Jesus answered them in a strange way. “I was sent only to the lost sheep of the house of Israel.” If he was sent ONLY to the lost sheep of the house of Israel, why didn’t he dismiss her? He didn’t send her away because he needed to have her join him in a most profound teaching. His answer to the disciples was what they would have expected to hear. Remember, there was a wall between Jews and Gentiles. The disciples believed that Jesus was the Messiah, the savior of the Jewish people. The Gentiles would not part be a part of Jesus’ mission.
“But the woman came and did Jesus homage.” She had already shouted that her daughter was “tormented by a demon,” and that she needed his help. She pleaded with him a second time, “Lord, help me.” What he said to her shocks us. But it shocked the disciples and the woman in another, way. “It is not right to take the food of the children and throw it to the dogs.”

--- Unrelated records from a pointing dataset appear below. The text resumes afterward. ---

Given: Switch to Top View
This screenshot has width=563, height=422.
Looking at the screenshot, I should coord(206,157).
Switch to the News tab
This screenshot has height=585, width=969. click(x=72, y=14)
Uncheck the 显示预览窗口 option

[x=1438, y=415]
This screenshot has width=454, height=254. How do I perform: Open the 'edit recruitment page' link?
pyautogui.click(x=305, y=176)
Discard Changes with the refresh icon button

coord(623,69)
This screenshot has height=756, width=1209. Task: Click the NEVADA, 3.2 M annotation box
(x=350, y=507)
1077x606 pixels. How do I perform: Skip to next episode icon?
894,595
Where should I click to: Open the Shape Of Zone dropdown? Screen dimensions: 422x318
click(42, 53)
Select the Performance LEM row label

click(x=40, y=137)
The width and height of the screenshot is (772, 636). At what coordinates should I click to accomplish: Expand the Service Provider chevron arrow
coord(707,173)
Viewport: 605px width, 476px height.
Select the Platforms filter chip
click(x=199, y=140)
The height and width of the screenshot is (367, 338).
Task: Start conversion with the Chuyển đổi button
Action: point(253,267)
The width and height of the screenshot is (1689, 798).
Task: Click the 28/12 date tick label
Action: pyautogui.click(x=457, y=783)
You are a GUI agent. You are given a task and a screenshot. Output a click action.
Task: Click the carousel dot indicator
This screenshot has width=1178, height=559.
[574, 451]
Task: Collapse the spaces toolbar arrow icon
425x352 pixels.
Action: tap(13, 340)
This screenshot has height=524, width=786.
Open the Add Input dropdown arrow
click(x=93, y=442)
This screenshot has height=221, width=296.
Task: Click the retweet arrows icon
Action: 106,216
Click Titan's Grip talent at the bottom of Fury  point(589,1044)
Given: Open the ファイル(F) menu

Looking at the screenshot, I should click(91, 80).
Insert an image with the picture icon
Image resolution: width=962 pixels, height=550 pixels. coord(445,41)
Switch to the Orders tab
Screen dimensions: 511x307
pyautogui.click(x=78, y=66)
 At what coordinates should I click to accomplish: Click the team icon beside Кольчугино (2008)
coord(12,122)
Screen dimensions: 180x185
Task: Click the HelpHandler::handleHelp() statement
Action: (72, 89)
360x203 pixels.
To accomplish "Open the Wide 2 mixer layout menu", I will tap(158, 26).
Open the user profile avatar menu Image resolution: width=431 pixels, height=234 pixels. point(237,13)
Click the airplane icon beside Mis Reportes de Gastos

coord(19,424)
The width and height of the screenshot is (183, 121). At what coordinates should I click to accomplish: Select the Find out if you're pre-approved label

Referring to someone as a dog was a terrible insult. Jesus and the disciples would have been most familiar with the term “Gentile dog” because it used commonly. Years later the disciples would hear the term “Christian dog” spit at them. This is how we hear what Jesus said. However, Jesus didn’t use the ordinary word for dog. In Jesus’ time dogs often ran wild. They wandered the streets, rummaging through garbage. They were often rabid. We sometimes see this situation in developing countries. But Jesus didn’t use the term for that kind of dog. That’s what shocked the disciples and the woman. The word he used referred to “a cute little lap dog.”
When he used that word the disciples must have taken a second look, and the woman must have broken into a child-like smile. She moved right in with a playful response. “Please, Lord, for even the little lap dogs eat the scraps that fall form the table of their masters.” Jesus must have been smiling when he acknowledged the tremendous love and faith she had. “O woman, great is your faith. Let it be done for you as you wish.”
This woman’s heartfelt plea was the catalyst that broke down the Gentile/Jewish divide. She fully expected to be sent away. She expected to be dismissed as a rabid street dog. But Jesus was everything she had hoped he would be. He connected with her heart. He applauded her faith. He healed her daughter. There was no religious/racial wall separating her and Jesus.
I can never read this passage without thinking of the opening line of Robert Frost’s poem, Mending Wall. “Something there is that doesn’t love a wall.”
We’ve been building walls since the beginning of humankind. We try to keep people in with them. We try to keep people out with them. They’re not always made of stone. Sometimes we put up a psychological wall to separate us from some people who are different from us. We may not know how to integrate them into our world. So we try to shut them out. Sometimes class is the wall separating us – the hoi polloi from the privileged folk. Social stigma separates us, and is sometimes the most horrible and cruel wall that we build and maintain.
I was once in a subway car when a truly wretched man came in. His clothes were ripped and filthy. He had messed himself. He held a cup in his dirty hand and began to ask for money. Not one person responded to his plea. In fact, one woman, with great aplomb, jumped up from her seat and, holding her nose, ran to the other end of the car. “Something there is that doesn’t love a wall.”